Times Online was registering about 21 million unique users a month last year, but the figure has since fallen to around 2.7 million. The drop in readership was not unexpected with Times executives saying at the time that they had expected to lose 90% of their readership as a result of the paywall.
The newspapers now charge one pound a day or two pounds a week to read online after introducing charges in July.
Executives at the newspapers, part of media baron Rupert Murdoch’s News Corporation stable, said they were pleased with the figures.
“This reinforces our belief that our journalism is valuable and that customers will respond to the investment, innovation and quality that are hallmarks of our titles and our company,” said James Murdoch, its chairman and chief executive for Europe and Asia.
But some commentators say the figures released do not provide enough information to draw conclusions on whether the experiment has worked or not.
Some commentators gave news of the reported paywall user figures a “thumbs down”, regarding the numbers as “inflated”.
“Inflated, not so much because it includes iPad and Kindle subscribers (somewhere around 30,000) but because it adds in all of those who have enagaged in any sort of transaction since the big experiment started four months ago,” writes Ian Burrell in the Independent.
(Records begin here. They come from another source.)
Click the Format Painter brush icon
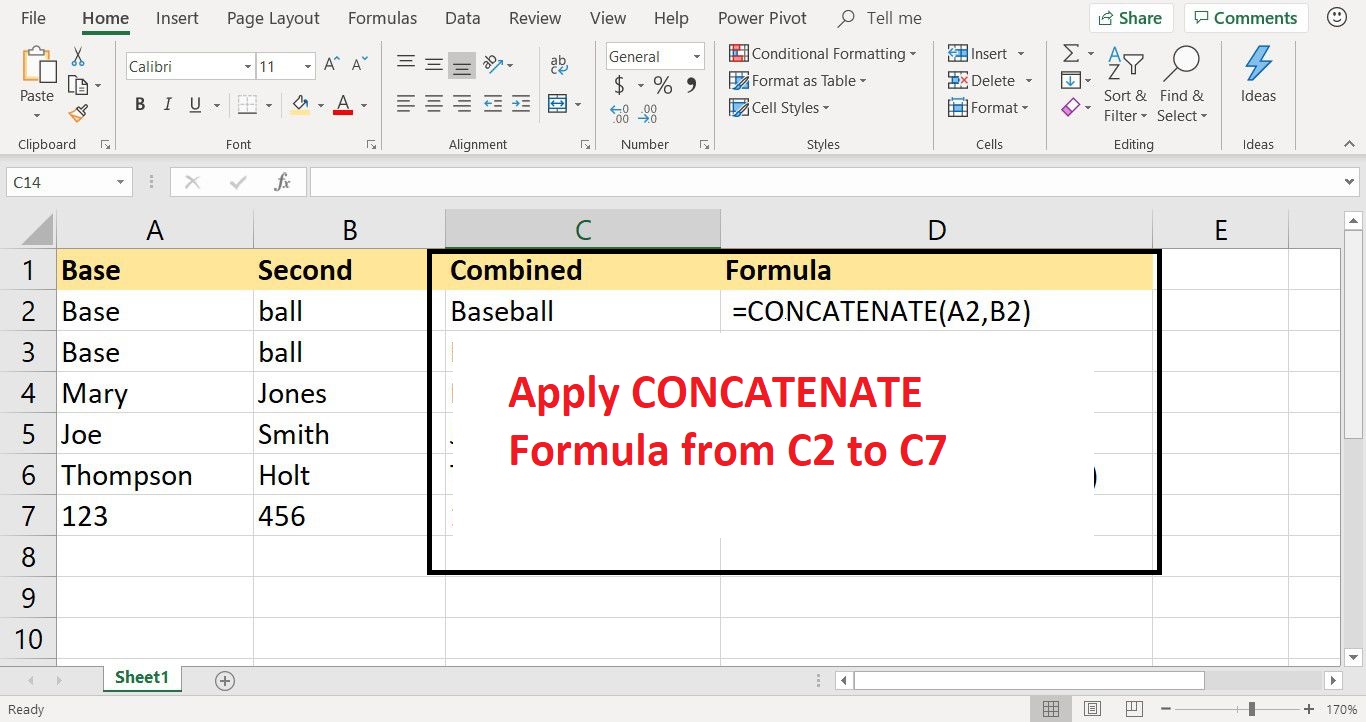1366x722 pixels. 78,113
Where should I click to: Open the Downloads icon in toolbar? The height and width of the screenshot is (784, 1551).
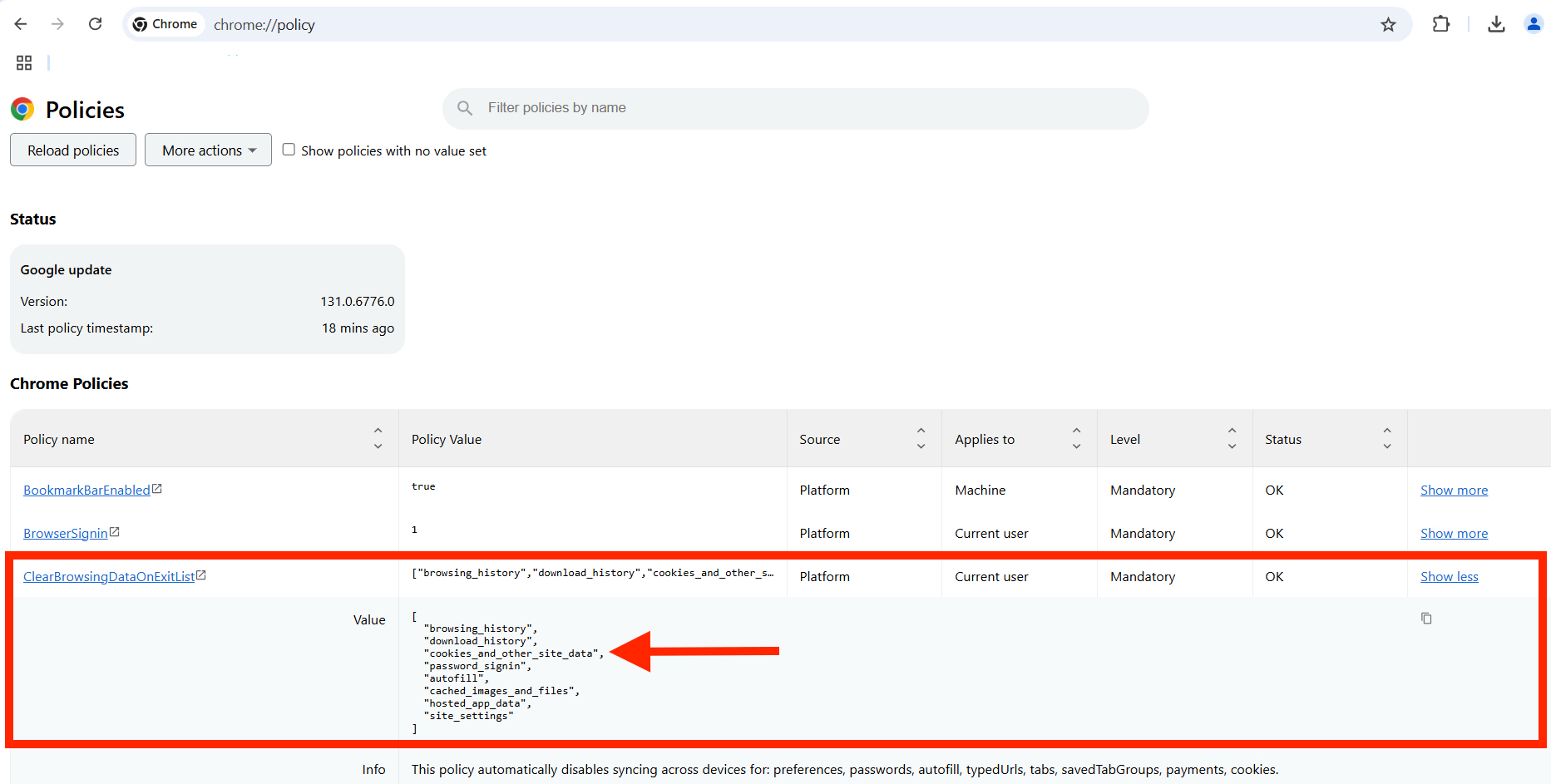[1496, 24]
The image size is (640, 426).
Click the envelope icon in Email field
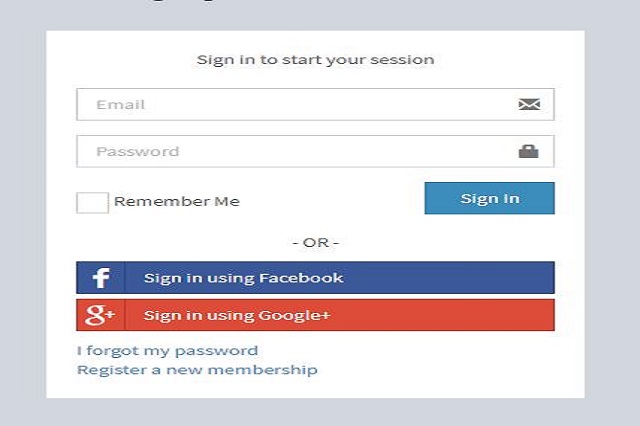pyautogui.click(x=529, y=104)
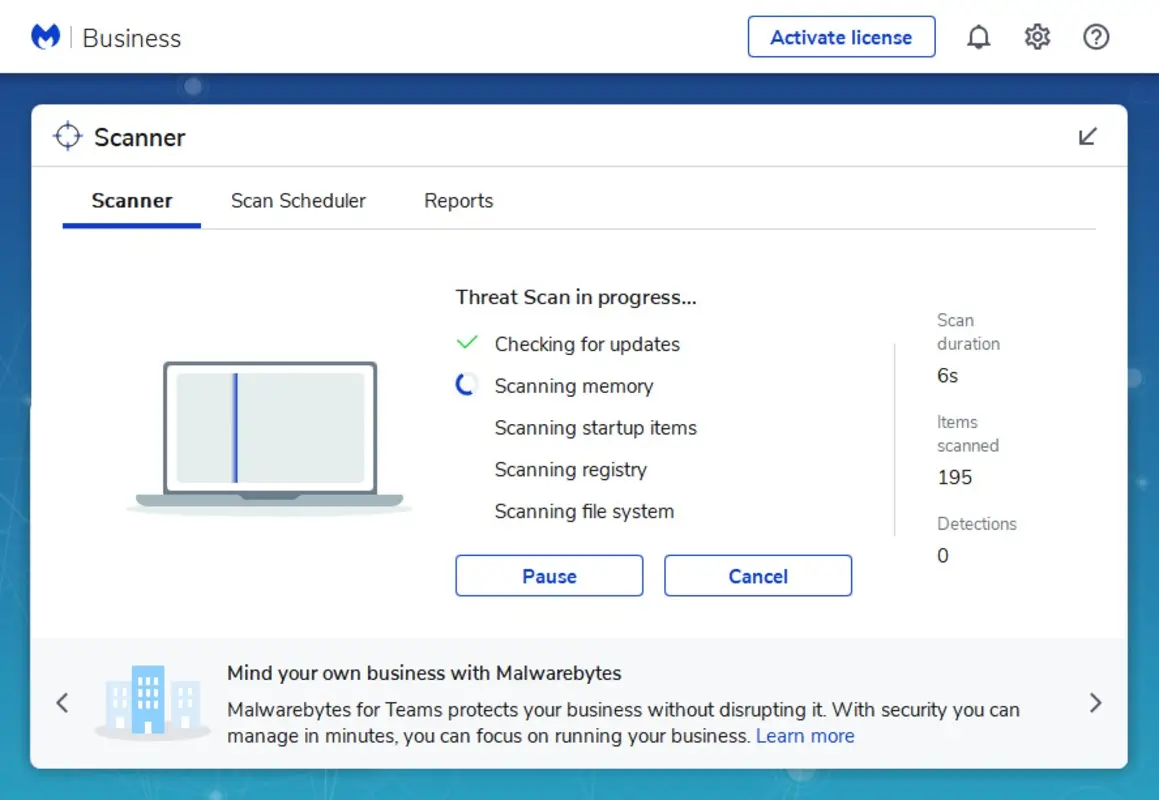The image size is (1159, 800).
Task: Click the collapse arrow on the Scanner card
Action: pyautogui.click(x=1088, y=137)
Journalism.co.uk quotes UK media commentator Roy Greenslade as saying the figures released “are just not transparent enough” to provide a clear picture or indication to other news organisations considering paywalls.
“I think, once we delve further into these figures, they will support the view that News Int’s paywall experiment has, as expected, not created a sufficiently lucrative business model,” he says.
paidContent:UK editor Robert Andrews estimates that the Times Newspapers’ online audience is now smaller than its print circulation: “Stripping out occasional readers from search engines and the like in favour of loyal, active customers was exactly the point of the exercise; a massive audience drop-off was not only expected but sought. But to see the newspaper again become the more consumed of the two media options, by such a degree, is poignant.
“The big question, to us on the outside, is whether the reduction in advertising-exposed eyeballs associated with a traffic drop of this scale is, or will, being made up by paying customers.”